@article{APS9252,
author = {Ping LIU and Ming-zhu JIA and X Edward ZHOU and Parker W DE WAAL and Bradley M DICKSON and Bo LIU and Li HOU and Yan-ting YIN and Yan-yong KANG and Yi SHI and Karsten MELCHER and H Eric XU and Yi JIANG},
title = {The structural basis of the dominant negative phenotype of the Gα i1 β 1 γ 2 G203A/A326S heterotrimer},
journal = {Acta Pharmacologica Sinica},
volume = {37},
number = {9},
year = {2017},
keywords = {},
abstract = {Aim: Dominant negative mutant G proteins have provided critical insight into the mechanisms of G protein-coupled receptor (GPCR) signaling, but the mechanisms underlying the dominant negative characteristics are not completely understood. The aim of this study was to determine the structure of the dominant negative Gαi1β1γ2 G203A/A326S complex (Gi-DN) and to reveal the structural basis of the mutation-induced phenotype of Gαi1β1γ2.
Methods: The three subunits of the Gi-DN complex were co-expressed with a baculovirus expression system. The Gi-DN heterotrimer was purified, and the structure of its complex with GDP was determined through X-ray crystallography.
Results: The Gi-DN heterotrimer structure revealed a dual mechanism underlying the dominant negative characteristics. The mutations weakened the hydrogen bonding network between GDP/GTP and the binding pocket residues, and increased the interactions in the Gα-Gβγ interface. Concomitantly, the Gi-DN heterotrimer adopted a conformation, in which the C-terminus of Gαi and the N-termini of both the Gβ and Gγ subunits were more similar to the GPCR-bound state compared with the wild type complex. From these structural observations, two additional mutations (T48F and D272F) were designed that completely abolish the GDP binding of the Gi-DN heterotrimer.
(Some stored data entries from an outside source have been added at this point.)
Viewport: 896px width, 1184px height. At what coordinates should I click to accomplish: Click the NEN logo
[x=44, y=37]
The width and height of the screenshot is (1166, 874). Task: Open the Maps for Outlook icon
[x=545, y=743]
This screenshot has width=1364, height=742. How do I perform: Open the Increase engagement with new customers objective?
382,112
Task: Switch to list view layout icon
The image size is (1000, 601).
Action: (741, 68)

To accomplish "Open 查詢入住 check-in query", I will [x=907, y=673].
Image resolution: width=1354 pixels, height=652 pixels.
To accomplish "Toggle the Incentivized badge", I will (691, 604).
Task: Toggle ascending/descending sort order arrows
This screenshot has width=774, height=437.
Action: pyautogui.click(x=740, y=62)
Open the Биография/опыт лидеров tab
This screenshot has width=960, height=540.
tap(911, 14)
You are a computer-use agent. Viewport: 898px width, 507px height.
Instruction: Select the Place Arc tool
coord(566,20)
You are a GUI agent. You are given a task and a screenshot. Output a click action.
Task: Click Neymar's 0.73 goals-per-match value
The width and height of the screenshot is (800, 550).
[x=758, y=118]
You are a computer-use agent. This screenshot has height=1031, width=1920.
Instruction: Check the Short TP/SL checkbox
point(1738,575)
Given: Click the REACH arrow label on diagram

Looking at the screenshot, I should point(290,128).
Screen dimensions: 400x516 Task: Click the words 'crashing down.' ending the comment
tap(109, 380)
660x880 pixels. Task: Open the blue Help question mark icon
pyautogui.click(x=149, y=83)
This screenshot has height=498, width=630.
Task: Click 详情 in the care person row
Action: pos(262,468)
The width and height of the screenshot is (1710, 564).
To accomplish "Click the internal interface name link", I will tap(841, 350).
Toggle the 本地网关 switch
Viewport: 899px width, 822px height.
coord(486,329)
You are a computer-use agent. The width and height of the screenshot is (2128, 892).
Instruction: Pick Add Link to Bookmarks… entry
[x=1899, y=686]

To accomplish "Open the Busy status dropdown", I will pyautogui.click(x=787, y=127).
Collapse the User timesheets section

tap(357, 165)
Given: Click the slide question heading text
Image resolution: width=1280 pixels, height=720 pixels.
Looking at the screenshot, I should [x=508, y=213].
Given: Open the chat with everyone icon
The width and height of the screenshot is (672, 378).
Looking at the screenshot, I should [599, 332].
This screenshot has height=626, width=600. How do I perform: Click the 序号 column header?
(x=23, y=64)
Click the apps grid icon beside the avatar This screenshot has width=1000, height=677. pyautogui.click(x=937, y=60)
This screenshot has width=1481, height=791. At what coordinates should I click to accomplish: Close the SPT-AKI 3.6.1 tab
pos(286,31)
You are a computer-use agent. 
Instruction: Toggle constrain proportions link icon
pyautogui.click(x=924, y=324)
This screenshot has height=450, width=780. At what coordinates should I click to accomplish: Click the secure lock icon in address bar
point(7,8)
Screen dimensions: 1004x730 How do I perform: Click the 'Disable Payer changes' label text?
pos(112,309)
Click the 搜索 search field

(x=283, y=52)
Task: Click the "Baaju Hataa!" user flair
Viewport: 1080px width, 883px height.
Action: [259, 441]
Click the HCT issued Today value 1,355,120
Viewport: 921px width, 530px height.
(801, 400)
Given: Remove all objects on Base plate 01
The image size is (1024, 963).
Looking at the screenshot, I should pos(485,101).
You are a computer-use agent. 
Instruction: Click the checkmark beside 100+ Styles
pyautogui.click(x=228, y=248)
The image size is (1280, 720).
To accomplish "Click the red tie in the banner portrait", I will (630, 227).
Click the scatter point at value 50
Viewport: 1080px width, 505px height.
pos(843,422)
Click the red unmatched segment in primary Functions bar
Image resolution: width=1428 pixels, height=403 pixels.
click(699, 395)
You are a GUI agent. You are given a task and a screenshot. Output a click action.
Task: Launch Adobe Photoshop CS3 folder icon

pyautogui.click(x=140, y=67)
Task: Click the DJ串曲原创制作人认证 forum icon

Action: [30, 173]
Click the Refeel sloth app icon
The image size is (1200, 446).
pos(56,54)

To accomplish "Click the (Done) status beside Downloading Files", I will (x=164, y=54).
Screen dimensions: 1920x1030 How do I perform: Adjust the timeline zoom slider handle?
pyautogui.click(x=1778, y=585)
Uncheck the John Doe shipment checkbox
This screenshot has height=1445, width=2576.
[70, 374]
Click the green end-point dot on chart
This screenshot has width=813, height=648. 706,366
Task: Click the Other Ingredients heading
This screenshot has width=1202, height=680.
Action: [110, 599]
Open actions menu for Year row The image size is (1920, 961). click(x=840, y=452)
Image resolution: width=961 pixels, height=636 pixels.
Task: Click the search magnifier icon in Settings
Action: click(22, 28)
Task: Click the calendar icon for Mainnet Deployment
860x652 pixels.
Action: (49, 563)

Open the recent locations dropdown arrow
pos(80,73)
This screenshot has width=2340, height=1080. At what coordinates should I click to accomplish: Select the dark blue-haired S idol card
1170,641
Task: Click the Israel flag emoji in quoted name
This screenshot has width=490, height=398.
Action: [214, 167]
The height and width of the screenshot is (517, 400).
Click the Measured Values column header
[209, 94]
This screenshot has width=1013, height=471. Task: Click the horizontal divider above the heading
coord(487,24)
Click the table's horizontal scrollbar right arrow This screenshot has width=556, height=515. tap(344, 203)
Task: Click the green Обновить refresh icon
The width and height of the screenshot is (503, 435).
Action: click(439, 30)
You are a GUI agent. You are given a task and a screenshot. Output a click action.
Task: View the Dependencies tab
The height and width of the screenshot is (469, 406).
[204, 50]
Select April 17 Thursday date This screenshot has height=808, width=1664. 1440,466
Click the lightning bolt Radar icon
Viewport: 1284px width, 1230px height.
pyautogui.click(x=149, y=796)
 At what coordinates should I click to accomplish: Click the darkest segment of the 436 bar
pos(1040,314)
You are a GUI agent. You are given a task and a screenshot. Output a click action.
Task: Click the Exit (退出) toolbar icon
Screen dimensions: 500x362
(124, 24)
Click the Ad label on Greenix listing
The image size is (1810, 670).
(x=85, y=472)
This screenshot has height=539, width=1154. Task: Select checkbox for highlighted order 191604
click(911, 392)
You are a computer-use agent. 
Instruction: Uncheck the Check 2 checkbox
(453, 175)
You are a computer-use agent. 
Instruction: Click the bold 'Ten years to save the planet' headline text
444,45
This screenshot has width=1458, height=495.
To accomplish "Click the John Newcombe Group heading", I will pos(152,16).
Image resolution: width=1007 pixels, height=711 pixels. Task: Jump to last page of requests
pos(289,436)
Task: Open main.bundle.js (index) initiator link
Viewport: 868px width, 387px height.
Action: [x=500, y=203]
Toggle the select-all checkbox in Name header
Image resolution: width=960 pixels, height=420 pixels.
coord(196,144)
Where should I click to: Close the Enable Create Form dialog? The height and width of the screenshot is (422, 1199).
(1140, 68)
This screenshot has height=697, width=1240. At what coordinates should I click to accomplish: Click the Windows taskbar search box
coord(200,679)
Conclusion: Overall, the results suggest that the mutations impede guanine nucleotide binding and Gα-Gβγ protein dissociation and favor the formation of the G protein/GPCR complex, thus blocking signal propagation. In addition, the structure provides a rationale for the design of other mutations that cause dominant negative effects in the G protein, as exemplified by the T48F and D272F mutations.},
issn = {1745-7254}, url = {http://www.chinaphar.com/article/view/9252}
}